Dawn Gibbs hit me with that saying today while I was in the 05 English Office this afternoon. I was reading a sign on Dr. Jennifer Lane’s door that said something about being kind. We laughed about how old we are to remember that saying from the Blockbuster VHS tapes we used to rent. She actually had to remind me of the saying even though I’m older than her, but it got me thinking about my students and how young they are. It’s easy to forget they generally have no idea what the heck we are talking about when we make references to things. I can’t even remember what I was talking about, but one student spoke up after I made a comment about something and said, “Does anyone in this room look old enough to be alive in the 80s?” I did the math in my head and looked around the room. I guess he had a point. They were all traditional college students: 18-23, born between 2000-2005.

We had a good laugh at my expense, but it was all good. It gave us an opportunity to chit-chat a bit before we started the lesson. I’ve been teaching so long, that I don’t really think about how I build community in my classes anymore. I’m a competitive person by nature and I love to challenge students, but I usually make them do it in groups. Our classrooms are set up in 4 computer station pods, so technically I already have groups before we do anything. I’ll point at a pod (group) and say if all four people in this group can give me an answer, you can be top dog this week. No one even knows what top dog means, but they’re into it. “Name four NFL teams on the western side of the US.” “Name animals that walk on two legs.” I just make up stuff on the fly which is usually silly, and we debate the prompts before we settle on a good. It’s classic wasting class time. But is it really?

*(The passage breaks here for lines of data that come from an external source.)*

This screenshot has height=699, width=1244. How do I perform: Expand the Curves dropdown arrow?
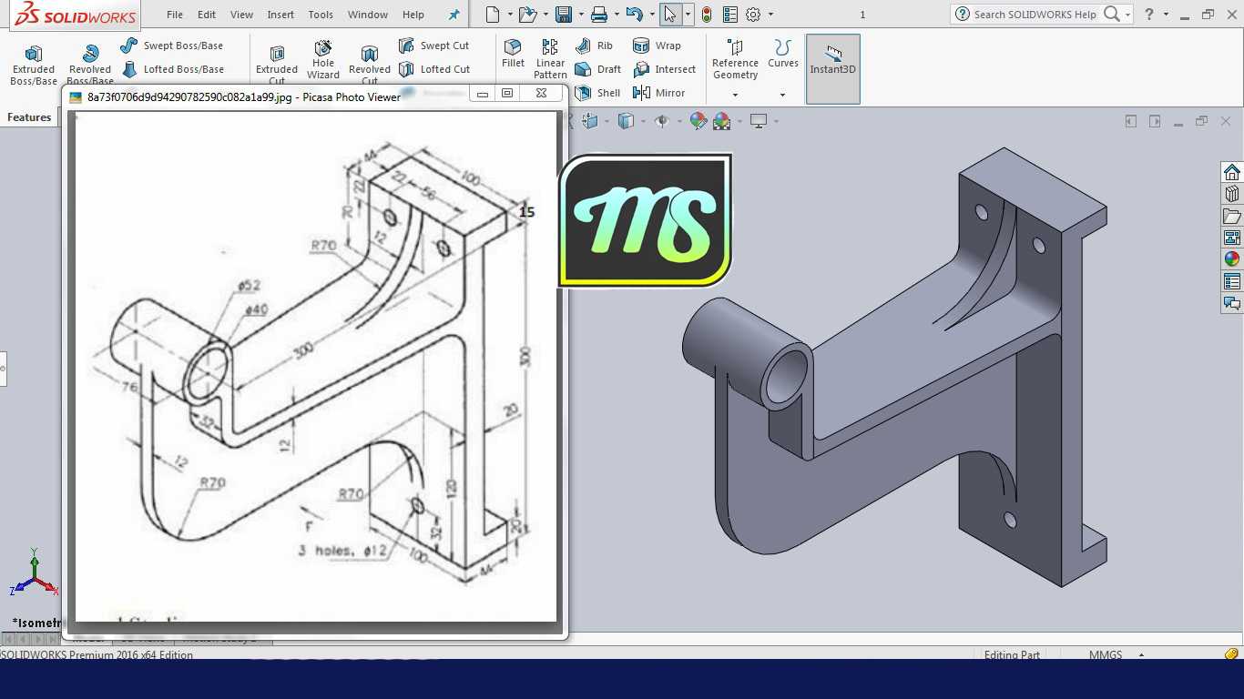pos(782,95)
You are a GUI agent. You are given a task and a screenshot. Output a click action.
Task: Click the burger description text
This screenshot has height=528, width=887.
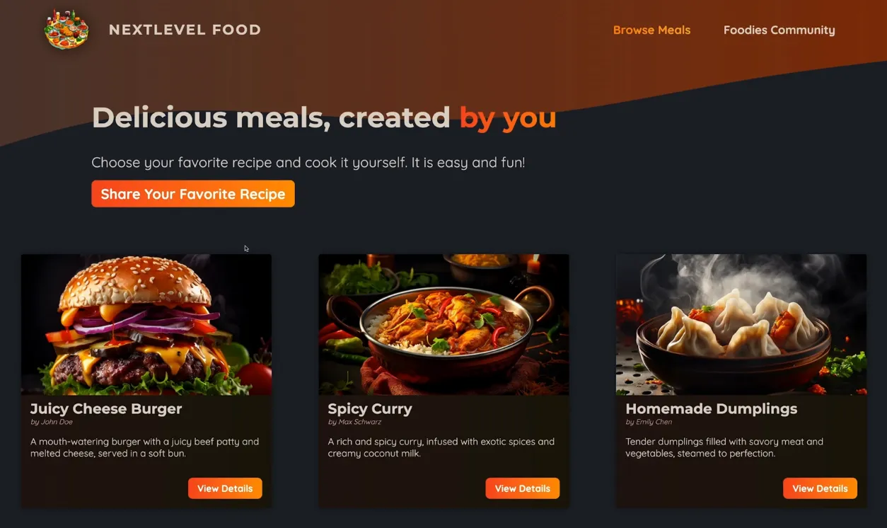coord(145,447)
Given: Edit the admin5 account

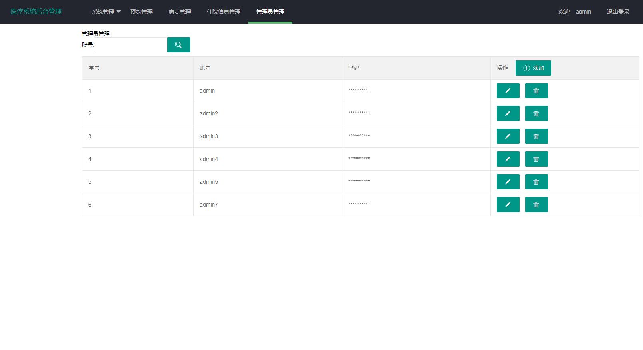Looking at the screenshot, I should (508, 182).
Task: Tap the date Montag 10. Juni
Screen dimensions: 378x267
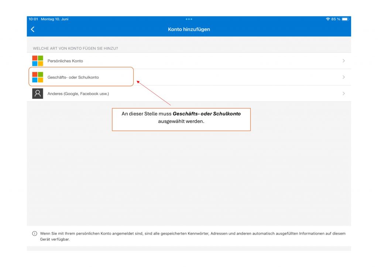Action: click(55, 19)
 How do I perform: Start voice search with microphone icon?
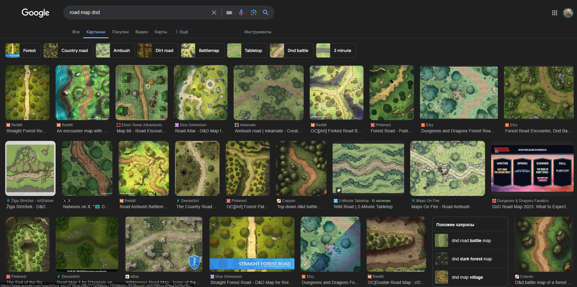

Of course not. We’re building community and building a sense of belonging in the class. I build in 15 minutes for questions and chit-chat at the beginning of each class where I ask them questions and practice their names. And at the end of the class in their digital exit ticket, I ask them three things. List one thing you learned today, one question you still have, and any random fact about anything. I’m always amused by what they write on these exit tickets. They like to joke and give me a hard time about asking dumb questions or how I still can’t pronoun their name, but thanks for trying. I try to keep it light, so students feel comfortable asking for help if they need it. It’s not really anything that’s planned (aside from the time). It’s just my natural way of teaching.